Possible side effects
Common side effects include drowsiness, dizziness, breast tenderness, headache, and mood changes. Gastrointestinal symptoms such as nausea, bloating, or abdominal cramping may occur. Less frequently, patients may experience hot flashes, fluid retention, weight changes, or rash. Serious but rare adverse effects include allergic reactions, thromboembolism, jaundice, depression, and changes in libido. Vaginal administration may cause local irritation or discharge.
Drug interactions
Prometrium may interact with drugs that induce hepatic enzymes (e.g., rifampin, carbamazepine, St. John’s wort), potentially reducing progesterone efficacy. Concurrent use with other CNS depressants (e.g., benzodiazepines, opioids, alcohol) may enhance sedative effects. Progesterone can alter the metabolism of cyclosporine, ketoconazole, and some antiretroviral drugs. Monitor patients on warfarin or other anticoagulants for potential changes in prothrombin time.
Missed dose
If a dose is missed, take it as soon as remembered unless it is nearly time for the next dose. Do not double the dose to catch up. Consistent timing supports stable hormone levels, especially in cyclic regimens. For specific guidance, refer to the prescribing information or consult a healthcare provider, particularly in fertility or HRT contexts where timing is critical.
Overdose
Acute overdose may exacerbate common side effects, such as severe drowsiness, nausea, or dizziness. There is no specific antidote. Treatment is supportive and symptomatic; consider gastric lavage if ingestion was recent and the patient is conscious.
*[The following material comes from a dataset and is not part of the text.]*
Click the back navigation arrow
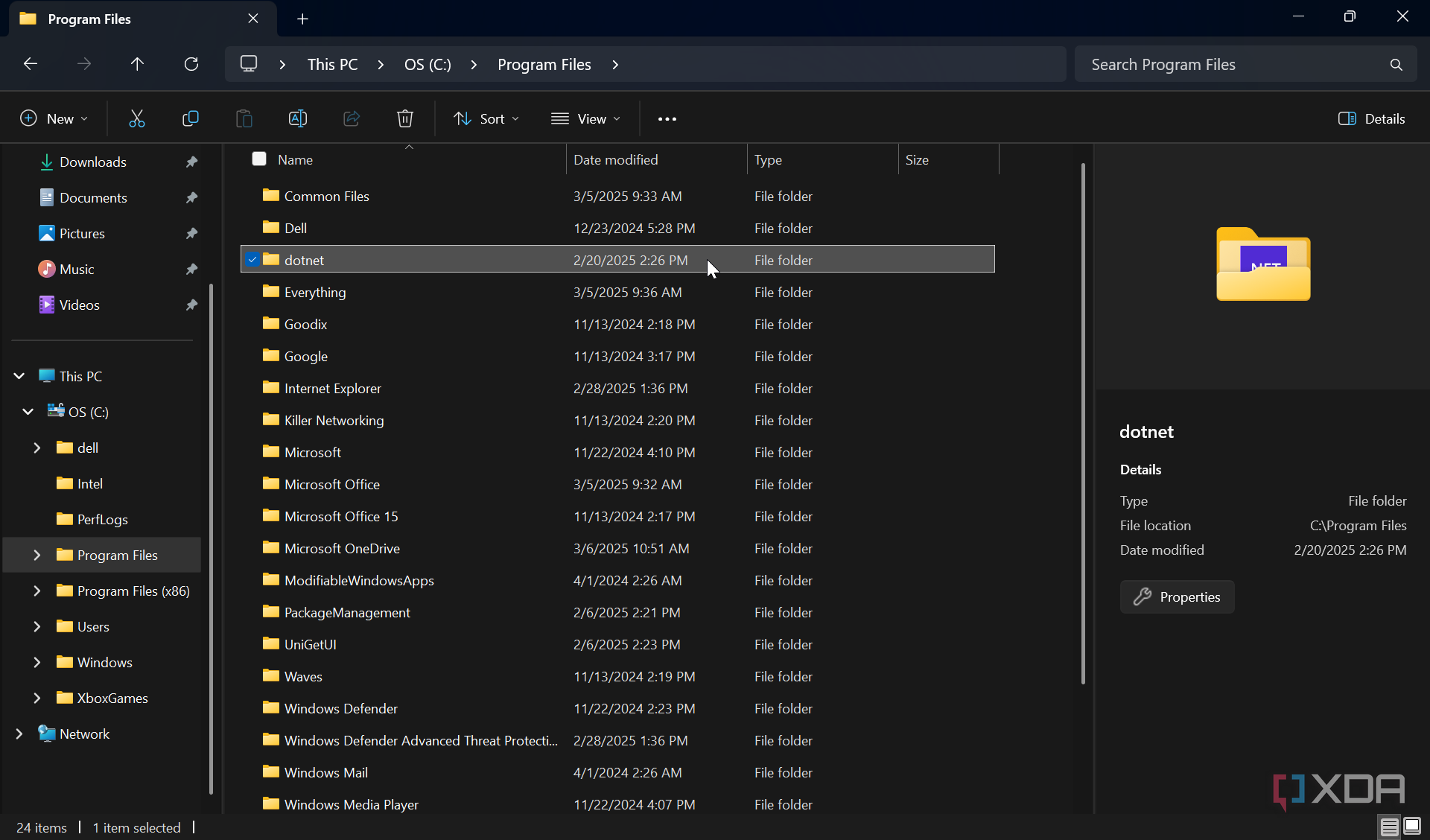Screen dimensions: 1430x840 click(x=31, y=64)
Monitor vital signs and provide appropriate medical supervision. Chronic overdose could lead to intensified hormonal effects—medical review and dose adjustment are advised.
Storage
Store at controlled room temperature (20°–25°C or 68°–77°F). Keep the container tightly closed and protected from light and moisture. Do not freeze. Keep out of reach of children and pets. Discard any unused or expired medication safely, following local disposal guidelines—do not flush unless instructed.
Disclaimer
This information is for educational purposes and does not replace professional medical advice, diagnosis, or treatment. Always consult a qualified healthcare provider before starting, changing, or stopping any medication. Individual patient needs and risks must be evaluated by a clinician. The manufacturer’s prescribing information should be reviewed for complete details.
Reviews
Clinical studies and patient reports generally reflect positive outcomes with Prometrium, particularly regarding its tolerability and efficacy in hormone replacement and cycle regulation. Many users note improved sleep and reduced hot flashes. Some report initial drowsiness or mood changes, which often subside with continued use. Adherence to prescribed dosing and administration routes is frequently emphasized as key to achieving desired results with minimal side effects.